First generic versions of liposomes were approved by FDA to overcome shortage of doxil which is liposomal product of doxorubicin in 2013. After that FDA issued guidelines for bioequivalence study on daunorubicin citrate, verteporfin, amphotericin B, and doxorubicin hydrochloride.
First approved product for polymeric nanoparticles by FDA was paclitaxel albumin nanoparticles (Abraxane) in 2005. Though FDA provides guidelines for studies and data requirements to facilitate research but there are no generic products available in market till day. There are large scopes to enhance life cycle of paclitaxel molecule with nanomedicines.
Propofol and cyclosporine A are the nanoemulsions which are approved by FDA. In vitro comparison must require acceptable comparative physicochemical properties between test product and reference product. globule size distribution, viscosity profile as a function of applied shear, pH, zeta potential, osmolality, surface tension, in vitro drug release rate and drug distribution in different phases of cyclosporine nanoemulsions. As per FDA guidelines propofol nanoemulsions should meet globule size distribution, viscosity profile as a function of applied shear, pH, zeta potential, osmolality, free acid concentration, amount of propofol partitioned in the aqueous and oil phases, nanoemulsions stability and compatibility with 5 per cent dextrose injection USP, lactated ringers’ injection, USP and 5 per cent dextrose and 0.45 per cent sodium chloride injection, USP intravenous fluids and in vitro drug release rate. Bioequivalence study should perform for both formulation to FDA approval. Generic products for propofol are available, while FDA have not approved generics for Cyclosporine A nanoemulsions.
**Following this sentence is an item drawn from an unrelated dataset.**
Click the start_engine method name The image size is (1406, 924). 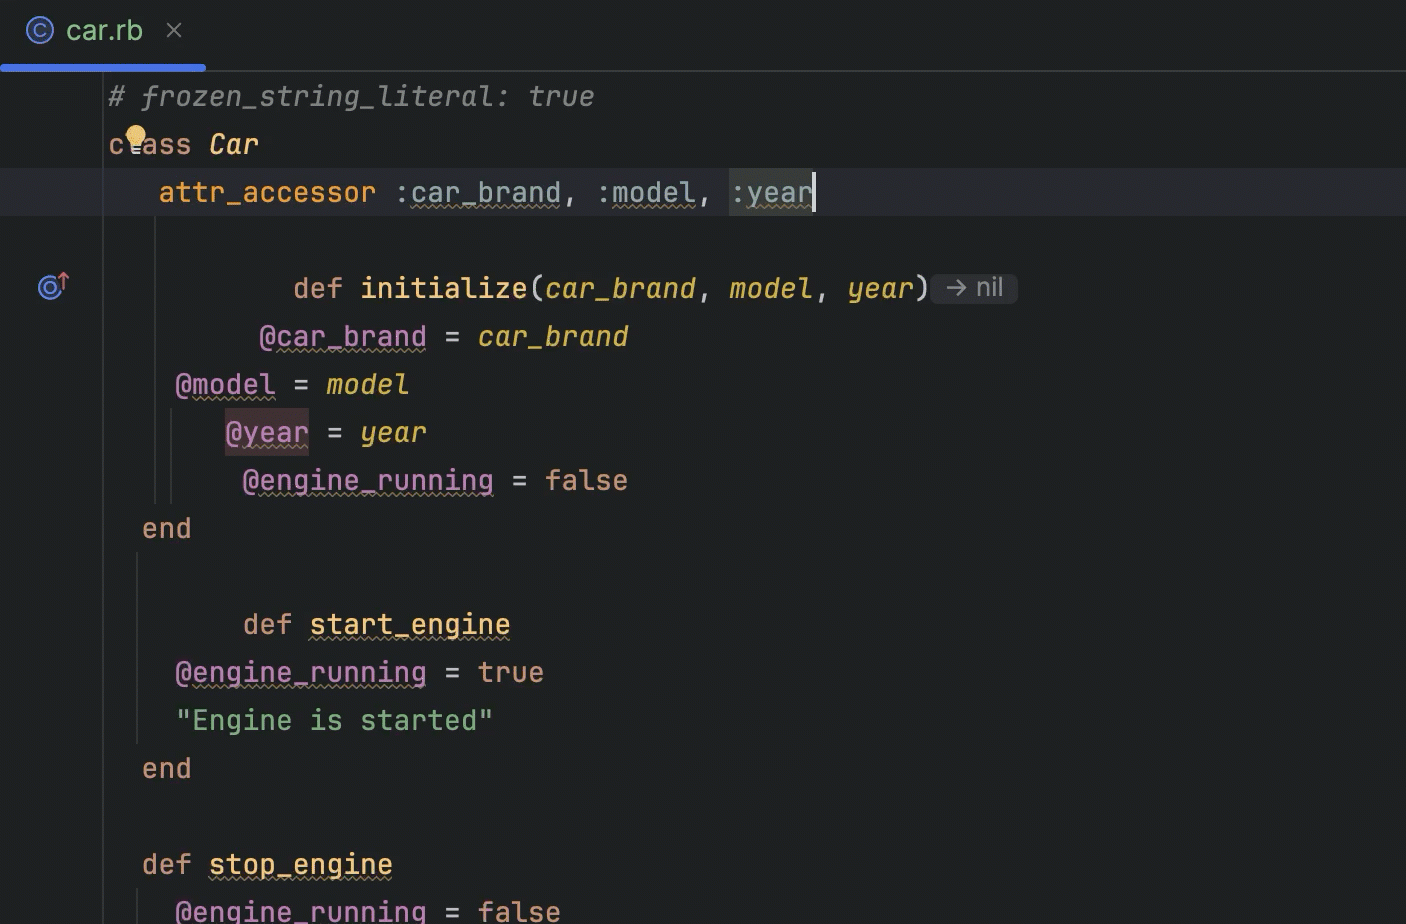pyautogui.click(x=408, y=624)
Supramganetic Iron Oxide and Colloidal Iron
Supra magnetic iron oxides or colloidal iron oxides are iron products which are approved for iron deficient anaemia. Polyglucose sorbitol carboxymethylether are used to coat an iron oxide nanosized particle which makes it vulnerable and stabilise it. Colloidal iron oxide contains iron oxyhydroxide which is stabilised by sugars like glucose and sucrose. Till date FDA has approved only one generic product Sodium Ferric Gluconate Complex in Sucrose for iron deficient anaemia. These nano formulations narrowing the gap between patents and generic formulation for pharmaceutical industries to enhance life cycle of product by complexing it in nanosized formulation.
Biologics are becoming more dominant in the current pharmaceutical market. Moreover, there are currently more than 150 Biologic License Applications approved in the United States. Biologics are typically manufactured in living systems that may produce similar, but not necessarily identical products. System contaminants and structural alterations like changes in glycosylation can lead to immunogenicity problems which may not associated with the original ones. Therefore, there are both prospects and challenges for pharmaceutical companies interested in reformulating the biological products.
Under the Biologics Price Competition and Innovation Act (BPCIA), a biologic product can be a “biosimilar” if there are no clinically differences like in terms of purity, safety, and potency) as in comparison with the reference product. Moreover, a biosimilar product approval will only be granted for a previously approved condition of use and indication. An example of strategically reformulating a biologic product is the conversion of Hoffmann-La Roche's Herceptin (trastuzumab) IV infusion formulation to a subcutaneous formulation.